[Stored items]
....
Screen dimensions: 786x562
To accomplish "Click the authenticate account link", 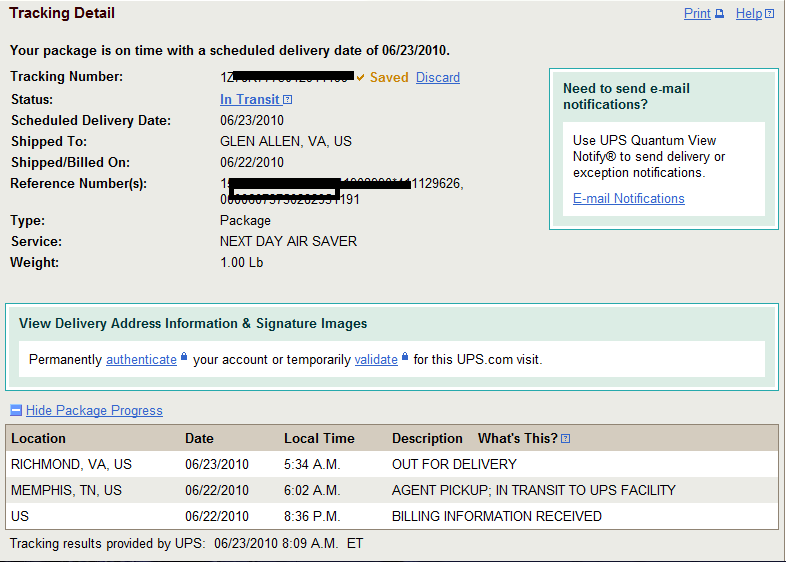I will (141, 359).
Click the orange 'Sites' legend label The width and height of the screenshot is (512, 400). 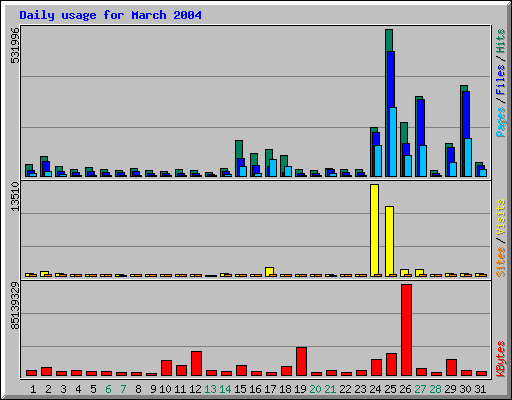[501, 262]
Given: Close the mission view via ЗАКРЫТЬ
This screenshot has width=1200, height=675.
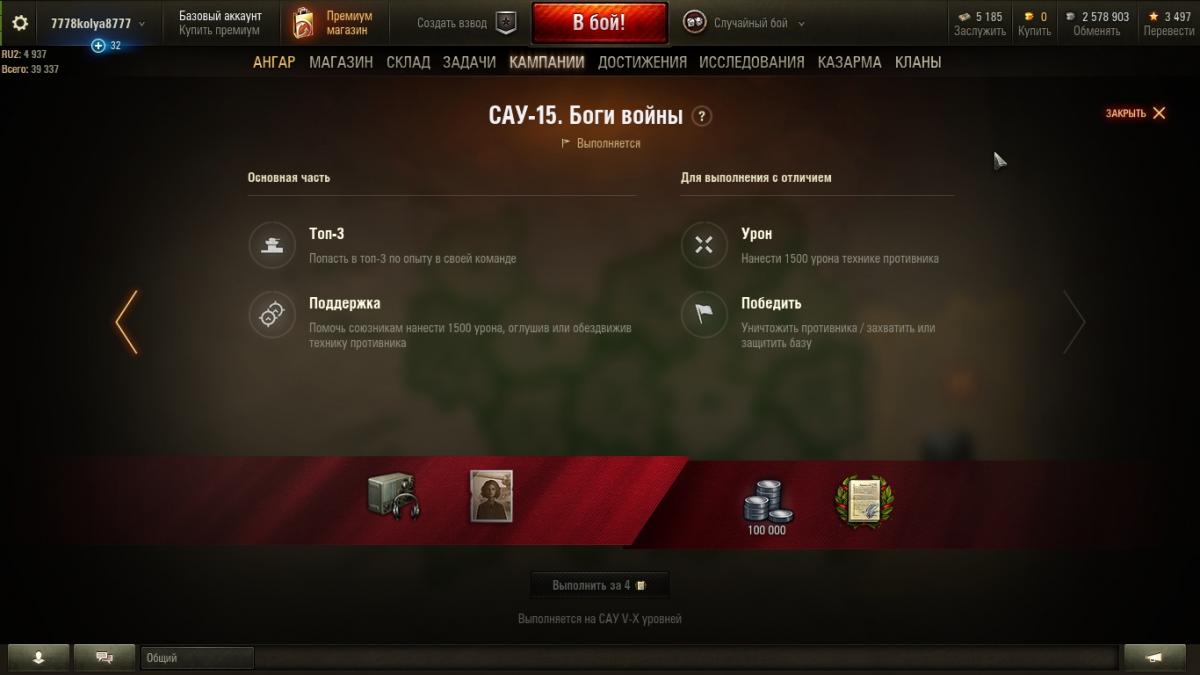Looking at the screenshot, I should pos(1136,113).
....
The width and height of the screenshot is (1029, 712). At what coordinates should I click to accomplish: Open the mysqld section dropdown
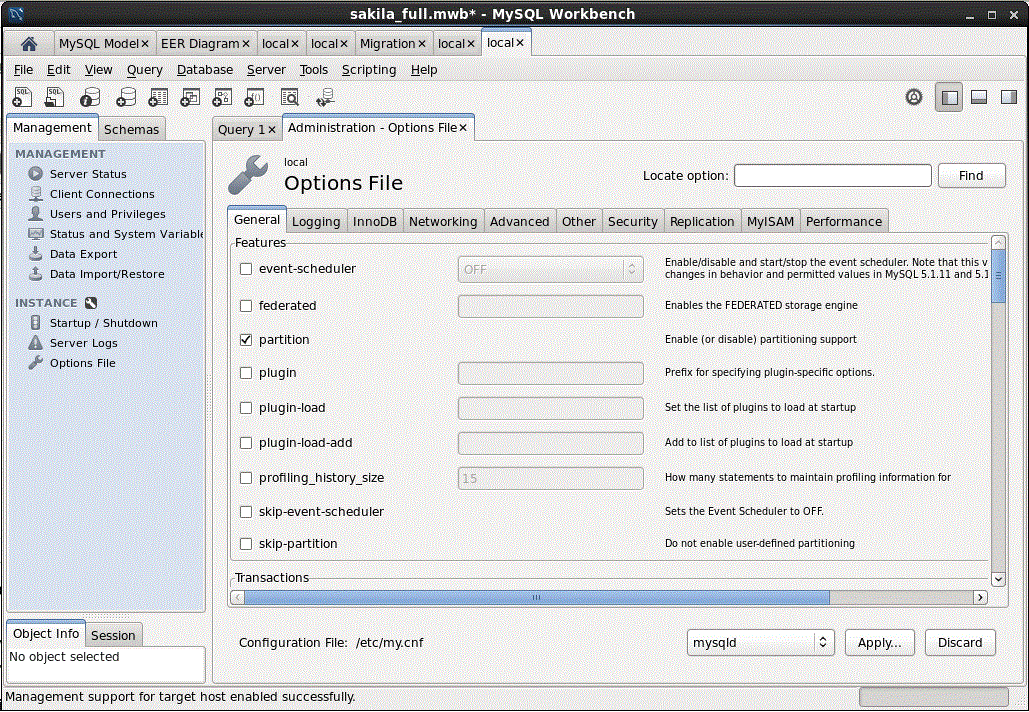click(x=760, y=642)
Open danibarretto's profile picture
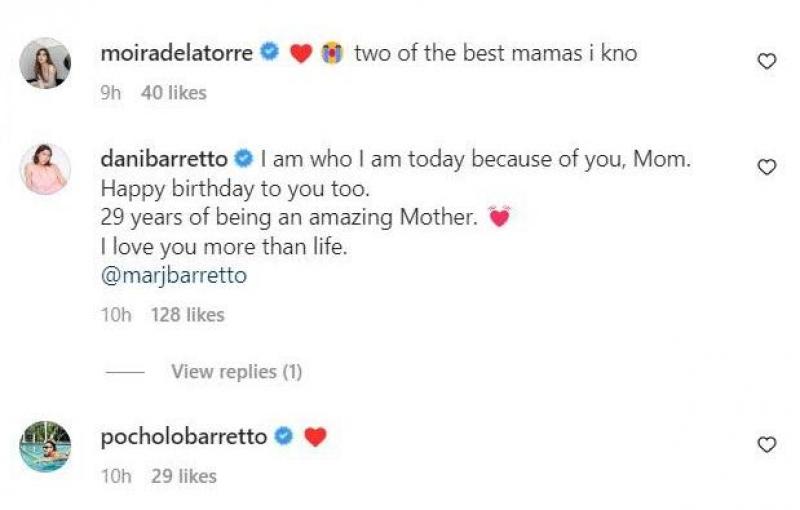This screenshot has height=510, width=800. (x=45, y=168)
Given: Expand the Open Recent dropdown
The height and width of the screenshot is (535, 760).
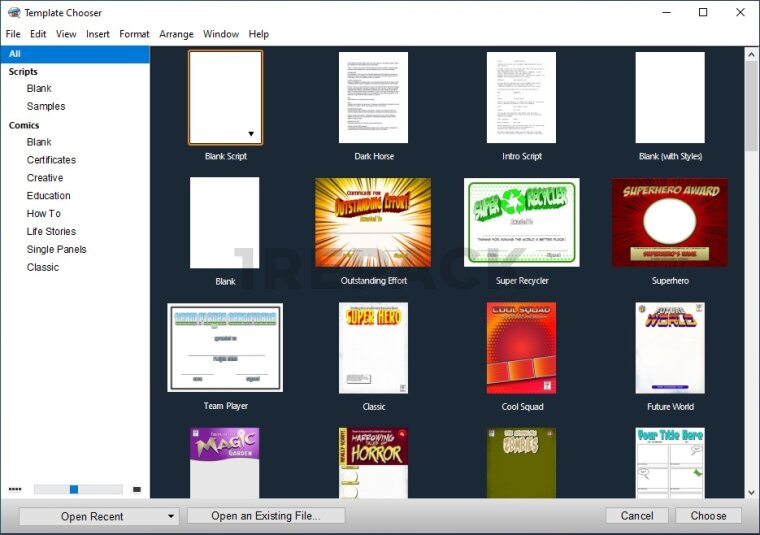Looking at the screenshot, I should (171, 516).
....
=== Problem ===
Look for the string "Given" in the entries above. Copy every line that has it.

=== Finished task ===
Given: Close the mission view via ЗАКРЫТЬ
Given: Expand the Open Recent dropdown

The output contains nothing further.